Maybe putting a female on the Nets would improve their terrible 0-18 season standing.
New York Knicks president Donnie Walsh also thinks having women play in the NBA is within the realm of possibility.
"I wouldn't say it's implausible because I think people have been saying that about different groups of people forever and they've been proven wrong," he said. "I'm sure there'll be a girl who'll be on this level, and if there is, she'll probably play in the NBA."
Dallas Mavericks owner Mark Cuban said, as long as the woman was a good player and not a "marketing ploy," it was definitely possible.
"If she was truly a full-time player rather than a modern day Eddie Gaedel, it would be enormous," he said, referring to the 3-foot-7 dwarf signed to the 1951 St. Louis Browns baseball team as a publicity stunt.
Not everyone believed female players would be in the league within the next ten years, however.
Dirk Nowitzki, Mavericks forward, said female players could match men in terms of skill, shooting and handling the ball, but "physical-wise, it's tough. Even all the little guys are pretty strong in the league and pretty athletic."
A GM who wanted to remain anonymous agreed with Nowitzki, saying the NBA was much too physical for women players.

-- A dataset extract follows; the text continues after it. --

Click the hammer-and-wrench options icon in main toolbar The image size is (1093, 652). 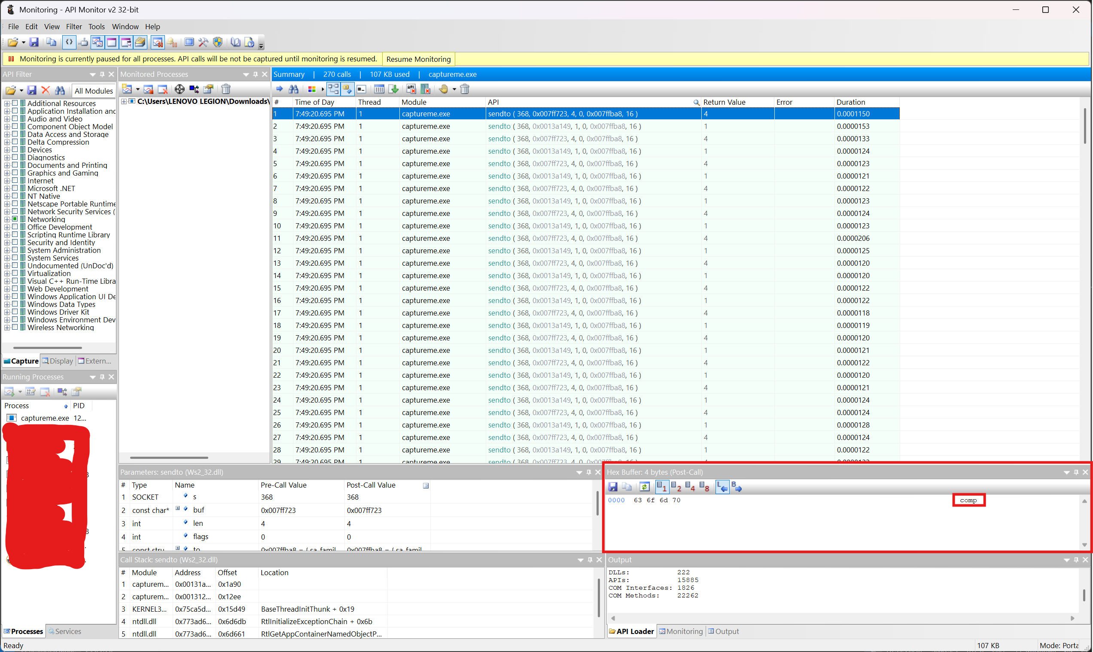(x=203, y=42)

"They can't take the pounding, the wear and tear, the quickness, the strength," he said. "I love the discussion, it's great for basketball and it doesn't hurt the NBA one bit. Would someone do it for PR? Maybe. But it's not going to happen. They can't play."
Some say a woman's worst enemy will be the naysayers.
Ann Meyers Drysdale, the only woman ever signed to a NBA team, remembers how she was treated when she signed on with the 1979 Pacers.
Thomsen writes that the only hope for having a successful female player that can "hang with the big boys" comes with patience.
"Much as Branch Rickey carefully chose Jackie Robinson to break the color barrier based on his skills as well as his temperament, so is Stern likely to urge his teams to be patient in making sure the first woman is equipped to succeed," he said.